- Sarijalu Location within Iran
- Coordinates: 36°29′19″N 48°41′34″E﻿ / ﻿36.48861°N 48.69278°E
- Country: Iran
- Province: Zanjan
- County: Soltaniyeh
- District: Bagh Helli
- Rural District: Guzal Darreh

Population (2016)
- • Total: 553
- Time zone: UTC+3:30 (IRST)

= Sarijalu, Zanjan =

Village in Zanjan province, Iran

Sarijalu (ساريجالو) (Note: Also romanized as Sārījālū; also known as Sardzhalu, Sārejlū, Sārījlū, Sārījollū, Sārījolū, and Sārjalū) is a village in Guzal Darreh Rural District of Bagh Helli District in Soltaniyeh County, Zanjan province, Iran.

==Demographics==
===Population===
At the time of the 2006 National Census, the village's population was 451 in 115 households, when it was in the former Soltaniyeh District of Abhar County.
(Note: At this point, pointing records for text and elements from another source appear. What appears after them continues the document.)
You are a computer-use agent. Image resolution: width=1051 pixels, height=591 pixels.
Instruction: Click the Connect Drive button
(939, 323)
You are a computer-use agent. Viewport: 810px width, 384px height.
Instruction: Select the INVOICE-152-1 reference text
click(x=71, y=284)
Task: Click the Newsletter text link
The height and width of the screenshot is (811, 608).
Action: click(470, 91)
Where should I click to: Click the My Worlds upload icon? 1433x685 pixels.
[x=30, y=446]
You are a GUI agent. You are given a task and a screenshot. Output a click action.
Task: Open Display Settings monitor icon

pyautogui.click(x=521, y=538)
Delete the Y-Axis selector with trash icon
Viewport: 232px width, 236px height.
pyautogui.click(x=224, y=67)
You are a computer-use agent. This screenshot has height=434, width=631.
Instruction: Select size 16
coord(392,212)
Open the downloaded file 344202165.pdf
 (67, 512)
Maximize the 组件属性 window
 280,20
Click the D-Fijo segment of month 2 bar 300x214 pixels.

The following census in 2011 counted 483 people in 142 households. The 2016 census measured the population of the village as 553 people in 176 households, by which time the district had been separated from the county in the establishment of Soltaniyeh County. The rural district was transferred to the new Bagh Helli District.